— Instructions to follow —
This exercise asks for a copy of each line in the records below with the word "prywatności" in it.

[Stored data]
- Opening Delimiter -

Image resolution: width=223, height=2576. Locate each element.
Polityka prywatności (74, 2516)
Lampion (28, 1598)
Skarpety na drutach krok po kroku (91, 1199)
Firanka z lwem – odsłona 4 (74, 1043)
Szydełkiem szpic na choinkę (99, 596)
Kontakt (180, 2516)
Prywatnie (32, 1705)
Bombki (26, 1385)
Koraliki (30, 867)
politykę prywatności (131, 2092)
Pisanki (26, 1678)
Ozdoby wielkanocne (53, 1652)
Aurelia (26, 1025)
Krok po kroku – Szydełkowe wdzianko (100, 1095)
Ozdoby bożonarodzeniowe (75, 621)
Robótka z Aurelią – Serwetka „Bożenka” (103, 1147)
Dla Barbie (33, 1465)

- Closing Delimiter -

— Solution for this task —
Polityka prywatności (74, 2516)
politykę prywatności (131, 2092)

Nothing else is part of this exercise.